RAD Urban Is Trying to Change the Industry, Piece by Piece
An interview with Alex Tanguay
Alex Tanguay is VDC Coordinator at RAD Urban, a vertically integrated design-build firm in Oakland, California. The RAD Urban approach to construction is doubly innovative: designers, engineers and builders all work under one roof to provide modular building solutions to their clients. To date, RAD Urban has completed some of the most celebrated modular projects in the Bay Area, including a 77-unit student housing complex at UC Berkeley, which includes an urban rooftop farm called Garden Village.
StrXur.com recently spoke with Alex Tanguay about modular design, phantom savings, finding the right project and RAD Urban’s plans for nothing less than upending the construction industry.
How long have you been doing modular?
We’ve been at it for close to four years now. Our first modular project was a five-unit apartment building with a car stacker in East Oakland.
Was that your MO from the start?
No, we got our start as a vertically integrated design-build contractor and real estate developer focused on more reliable project delivery through resolution of the misalignment of incentives in traditional contracting structures.
How have you seen a shift toward modular building over the past few years, or do you still see yourselves as being odd folks out?
We see ourselves as more “tip of the spear” than “odd man out.” There is a shift that’s been quietly building up to now. In percentage terms, industrialized construction methods remain a small slice of total construction spending, but we’re seeing exponential growth.
I’ve read about modular building under-delivering on promised cost savings.
This is absolutely true. If you are delivering a traditionally framed six-sided box (four framed walls, a framed floor and a framed ceiling) that happens to be built inside a warehouse, it’s difficult to deliver any real cost savings to the jobsite. Consider that while you may reasonably achieve 30% unit cost savings in the factory due to better production efficiency, once you get to the jobsite, stacking six-sided together means you end up with redundant wall-wall and redundant floor-ceiling assemblies. In practice, your building has 30% more materials than what is actually required, and right there your 30% savings from the factory is gone!

(RECORDED DATA):
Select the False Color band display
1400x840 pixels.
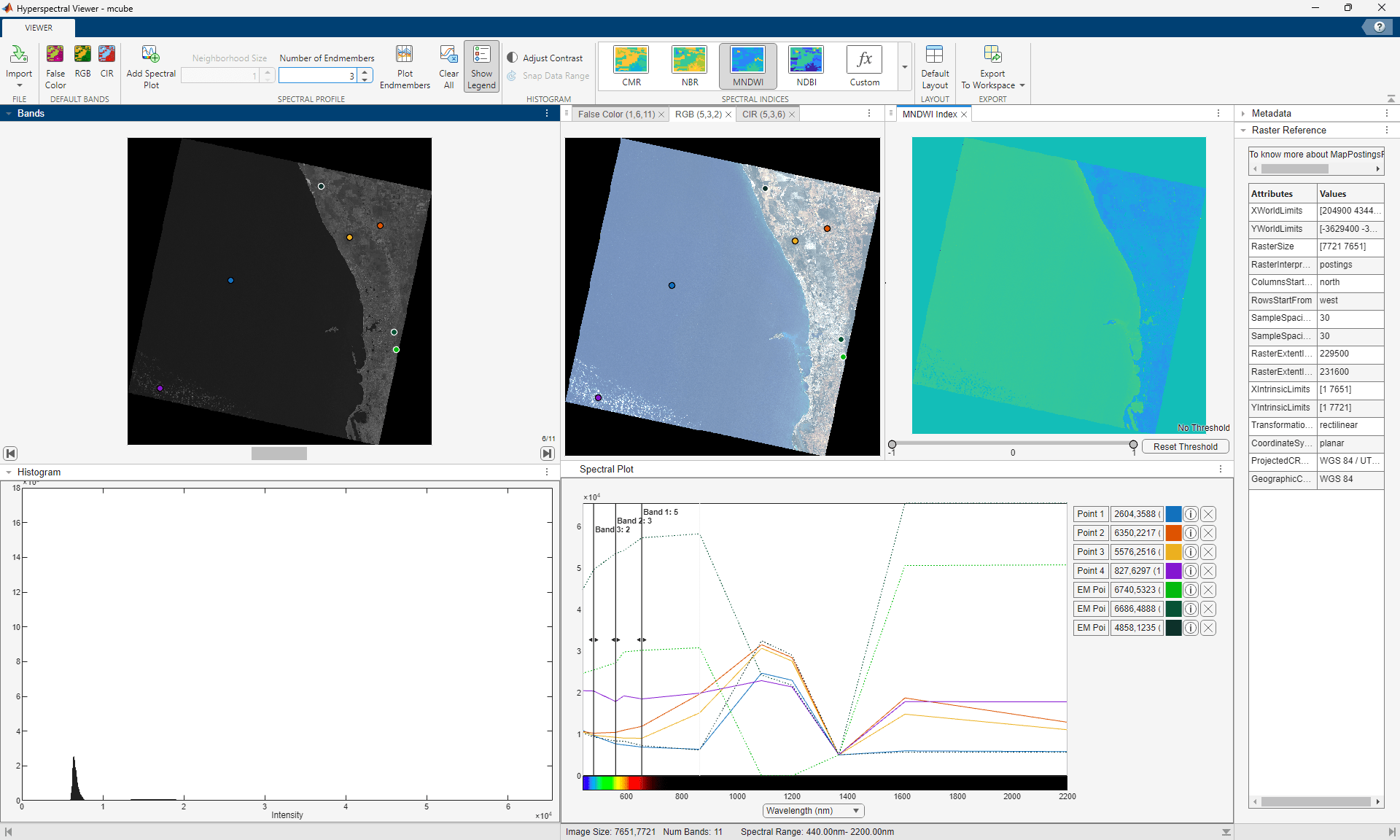pyautogui.click(x=55, y=66)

(GIVEN TASK 1): In the interview, what was RAD Urban's first modular project?
(GIVEN TASK 2): Retype the interview from "StrXur.com recently spoke" up to and including "in East Oakland.".
Rely only on the interview, not the data.

(ANSWER 1): A five-unit apartment building with a car stacker in East Oakland.

(ANSWER 2):
StrXur.com recently spoke with Alex Tanguay about modular design, phantom savings, finding the right project and RAD Urban’s plans for nothing less than upending the construction industry.
How long have you been doing modular?
We’ve been at it for close to four years now. Our first modular project was a five-unit apartment building with a car stacker in East Oakland.